8 Eylül 2016’dan bu yana yoğunlukla Kürtlerin yaşadığı il, ilçe ve beldelerde toplam 154 kayyım atanmıştır. Kayyım, asimilasyondan yolsuzluğa pek çok amaç içeren yeni darbe politikasıdır. Devlet, Cumhuriyet tarihi boyunca Kürtlerin yoğun olarak yaşadığı bölgelerdeki belediyelere ‘hizmet’ çerçevesinde bakmamıştır. Tüm gücüyle bu belediyeleri ve onların şahsında ortaya çıkan tüm temsil ilişkilerini devlete eklemleme tutumu ile yaklaşmıştır. Belediyeler, devlet için ideolojik bir mesele olmuştur. Bu açıdan kayyım atamaları son derece planlı, ideolojik bir hamle olup bölgedeki yerel yönetimleri merkezi devletin uzantısı haline getirme çabasının da önemli bir parçasıdır.

Kayyım rejimi, asimilasyonu ve Kürt kimliğinin inkarını amaçlamakla beraber bir rant paylaşımı alanı olarak da görülmektedir. 2016 ve 2019 dönemlerinde kayyım atanan, aralarında 3 büyükşehir belediyesinin de olduğu 24 belediyenin borçlarını incelediğimizde kayyım atanmadan önce toplam borç 730 milyon TL civarında iken bu rakam 31 Mart 2019’da belediyeler yeniden alındığında 5.6 milyar TL civarına ulaşmıştır. 2.5 yıllık süre içerisinde 24 belediyenin kayyımları yaklaşık 5 milyar TL borçlanmaya gitmişlerdir. Bu borca karşılık yapılan herhangi bir hizmet bulunmadığı gibi belediyenin hizmet yürüttüğü birçok kurum kapatılmış ve diğer devlet kurumlarına tahsisi yapılmıştır. Yani hem belediyenin bütçesi yandaşlara peşkeş çekilmiş ve iktidar yandaşları zengin edilmiş hem de belediyenin kaynak niteliğinde olan bazı taşınmazları da ortadan kaldırılmıştır.

# # # #

▶ _Yapılacaklar_:
a: Okuma metnine göre, 2016 ve 2019 dönemlerinde kayyım atanan 24 belediyenin kayyım atanmadan önceki toplam borcu ne kadardı?
b: Okuma metnini "Kayyım rejimi, asimilasyonu" sözcüklerinin geçtiği yerden başlayıp "da ortadan kaldırılmıştır." sözcüklerinden sonra bitecek şekilde yeniden yazın; bu bölümde "rant paylaşımı" yerine "çıkar paylaşımı" koyun.

# # # #

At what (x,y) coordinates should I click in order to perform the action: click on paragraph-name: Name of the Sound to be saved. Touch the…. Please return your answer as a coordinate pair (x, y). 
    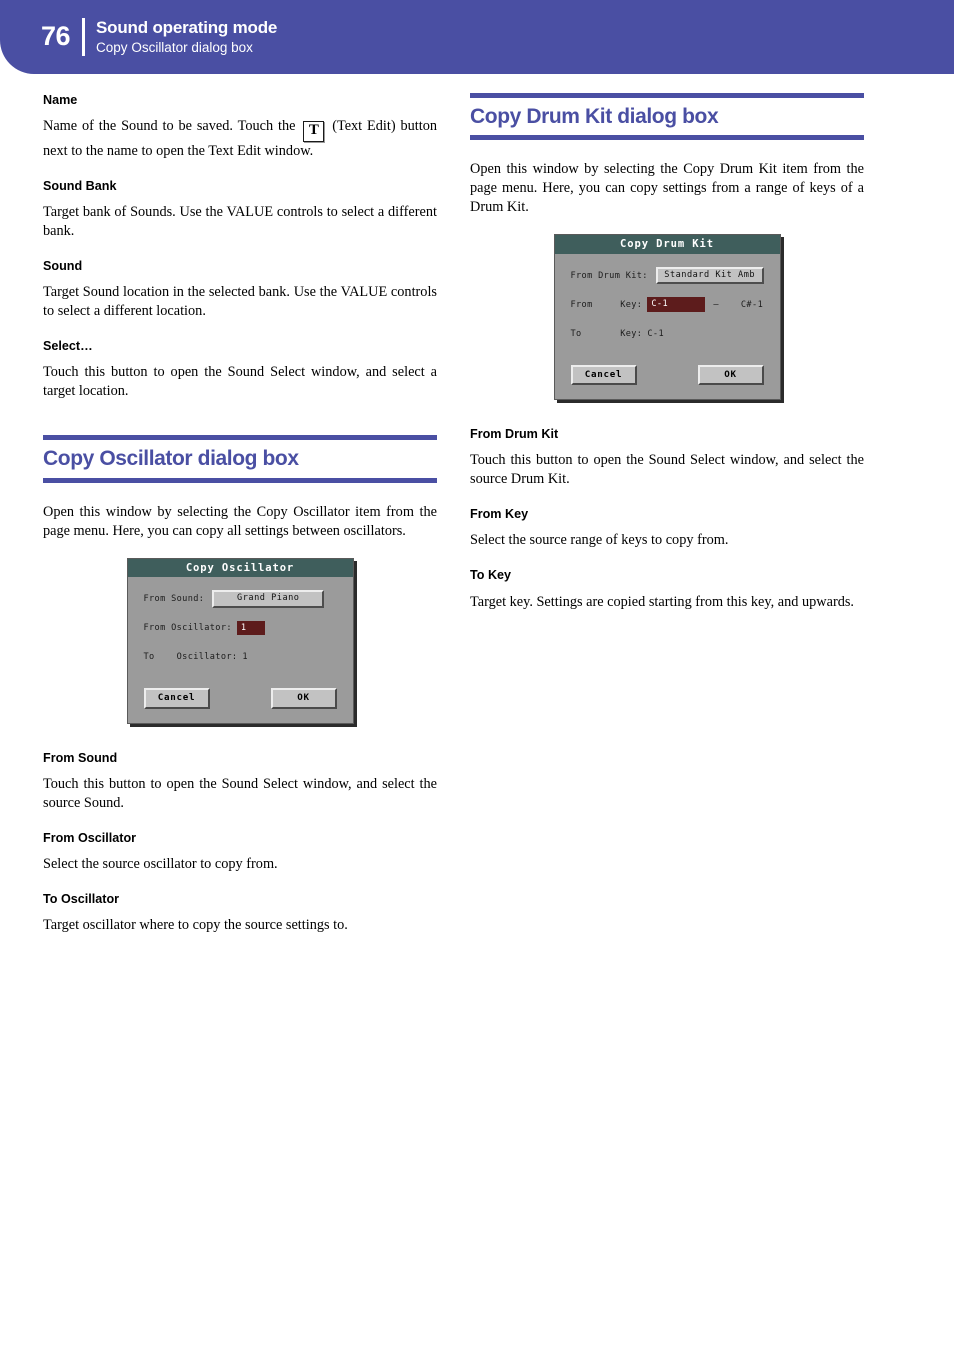
    Looking at the image, I should click on (240, 139).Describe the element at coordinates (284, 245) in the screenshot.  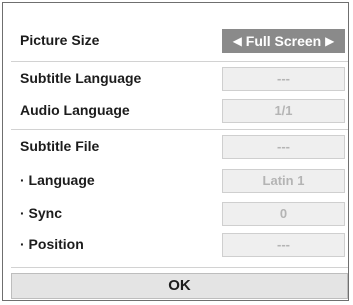
I see `position-field: ---` at that location.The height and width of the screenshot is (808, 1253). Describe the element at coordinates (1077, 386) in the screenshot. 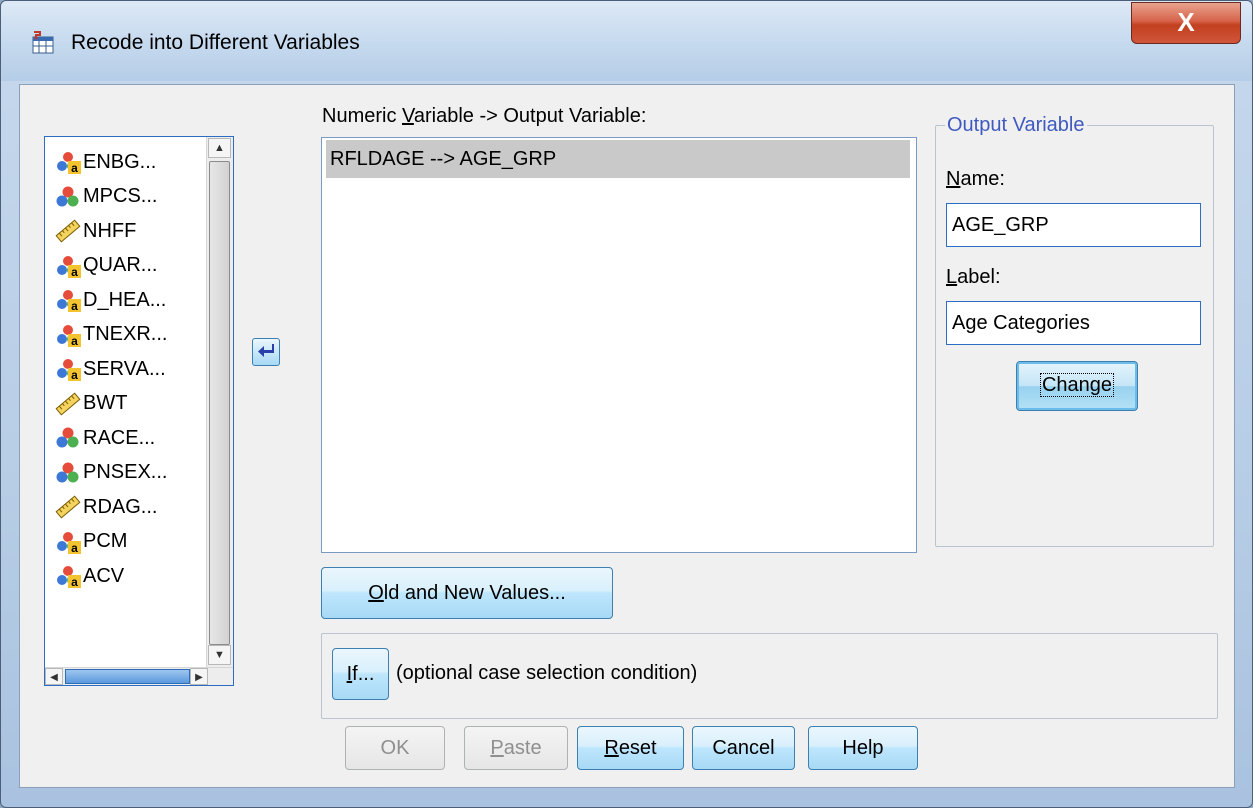

I see `change-button: Change` at that location.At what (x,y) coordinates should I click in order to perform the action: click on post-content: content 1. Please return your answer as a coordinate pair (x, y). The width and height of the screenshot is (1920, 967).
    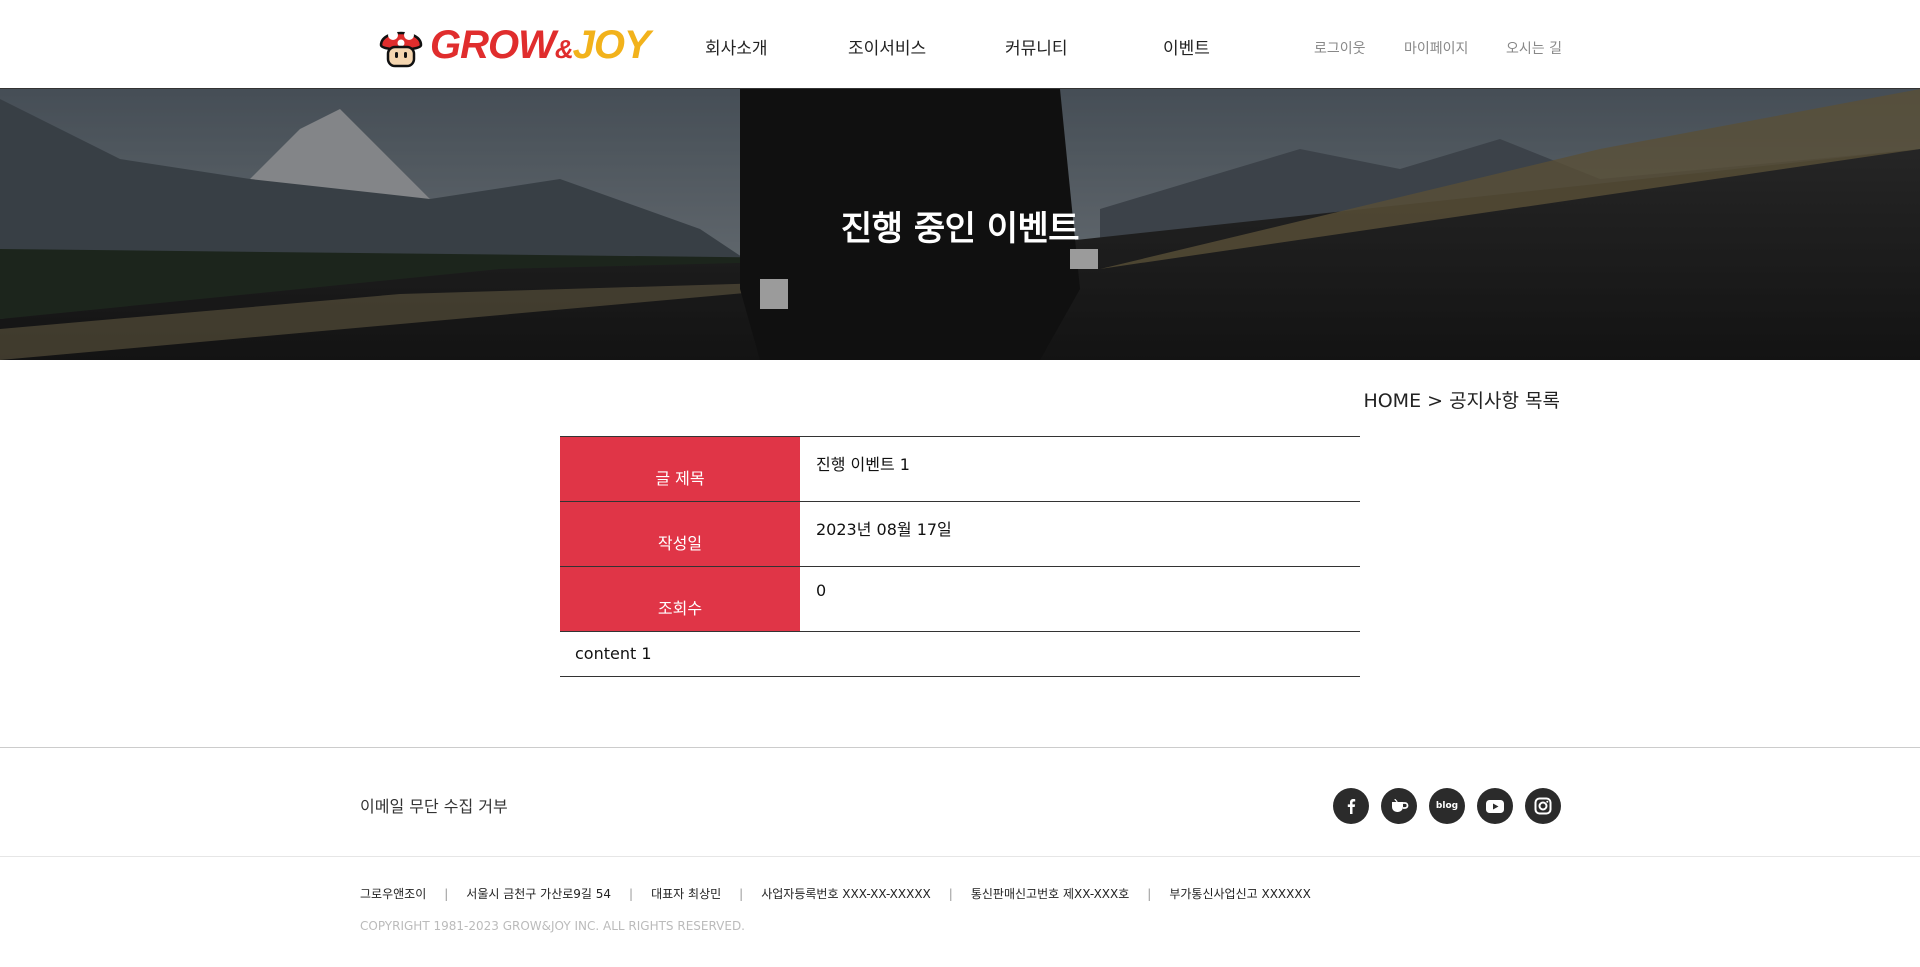
    Looking at the image, I should click on (960, 654).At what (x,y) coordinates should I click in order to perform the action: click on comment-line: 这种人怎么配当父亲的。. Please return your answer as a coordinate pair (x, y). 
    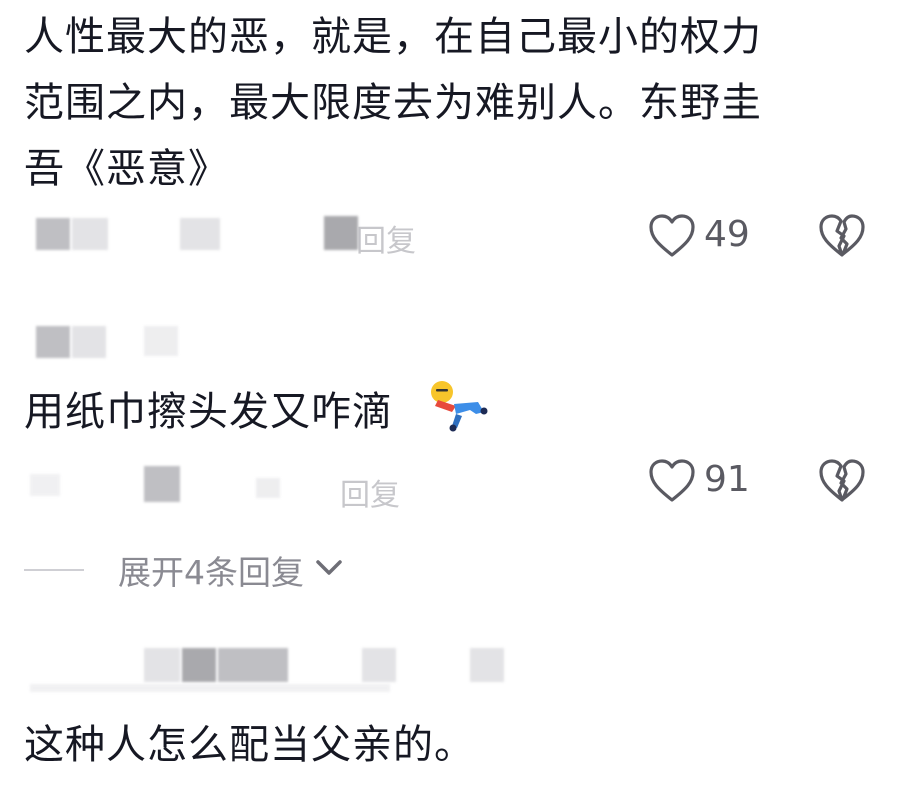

# # # #

▶ _Sıralı Yanıtlar_:
a: Yaklaşık 730 milyon TL.

b:
Kayyım rejimi, asimilasyonu ve Kürt kimliğinin inkarını amaçlamakla beraber bir çıkar paylaşımı alanı olarak da görülmektedir. 2016 ve 2019 dönemlerinde kayyım atanan, aralarında 3 büyükşehir belediyesinin de olduğu 24 belediyenin borçlarını incelediğimizde kayyım atanmadan önce toplam borç 730 milyon TL civarında iken bu rakam 31 Mart 2019’da belediyeler yeniden alındığında 5.6 milyar TL civarına ulaşmıştır. 2.5 yıllık süre içerisinde 24 belediyenin kayyımları yaklaşık 5 milyar TL borçlanmaya gitmişlerdir. Bu borca karşılık yapılan herhangi bir hizmet bulunmadığı gibi belediyenin hizmet yürüttüğü birçok kurum kapatılmış ve diğer devlet kurumlarına tahsisi yapılmıştır. Yani hem belediyenin bütçesi yandaşlara peşkeş çekilmiş ve iktidar yandaşları zengin edilmiş hem de belediyenin kaynak niteliğinde olan bazı taşınmazları da ortadan kaldırılmıştır.